SITUATION TYPES AND THE
PROGRESSIVE ASPECT
THE MEANING OF ASPECT
While tense is used to locate events in time, aspect is concerned with the way in which the event is viewed with regard to such considerations as duration and completion when encoded by a verb. This is sometimes defined as the internal temporal contour of the event. Compare, for instance, the following representations of a situation:
1a He locked the safe. 1b He was locking the safe.
As regards tense, both are the same – the Past. They both locate the situation in past time. The difference is one of aspect, expressed by the verbal form was locking as opposed to the ordinary past locked. What we have is a difference of viewpoint and of focus of attention.

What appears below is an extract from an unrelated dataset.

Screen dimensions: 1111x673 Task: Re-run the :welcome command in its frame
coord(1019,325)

A basic aspectual distinction is that of perfectivity vs imperfectivity:
• Perfective: the situation is presented as a complete whole, as if viewed externally, with sharp boundaries, as in 1a. (Note that perfectivity is not the Perfect aspect!)

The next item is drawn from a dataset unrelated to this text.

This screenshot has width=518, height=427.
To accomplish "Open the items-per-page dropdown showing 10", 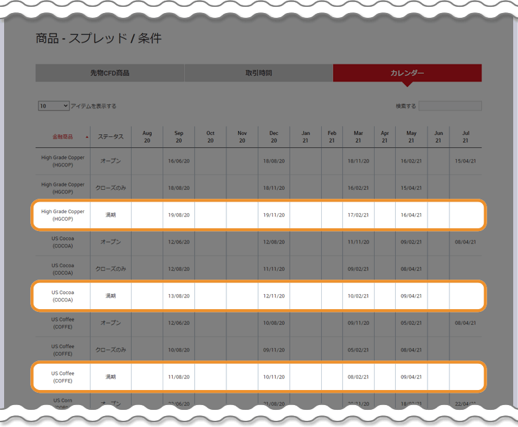I will click(x=54, y=106).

• Imperfective: the situation is viewed as an internal stage, without boundaries and is conceptualized as ongoing and incomplete; the beginning and end aren’t included in this viewpoint – we see only the internal part, as in 1b. The Progressive is thus a kind of imperfectivity.
In many languages the perfective/imperfective pairs are related morphologically. Having fewer aspectual inflections, English has fewer grammaticalized aspectual choices than some languages. Take for instance the following examples containing the verb speak, together with their Spanish counterparts:
2a He stopped and spoke to me in English. (Spanish habló)
2b He spoke English with a Welsh accent. (Spanish hablaba)
The Past tense in English does not distinguish formally between the single event represented in 2a, whose counterpart in Spanish is marked as perfective (habló), and the habitual event represented in 2b, which is marked as imperfective in Spanish (hablaba).
In other words, the Past tense in English is indeterminate between a perfective and an imperfective interpretation. This distinction is captured inferentially by speakers according to the relevance of one meaning or other within a context, but is not grammaticalized.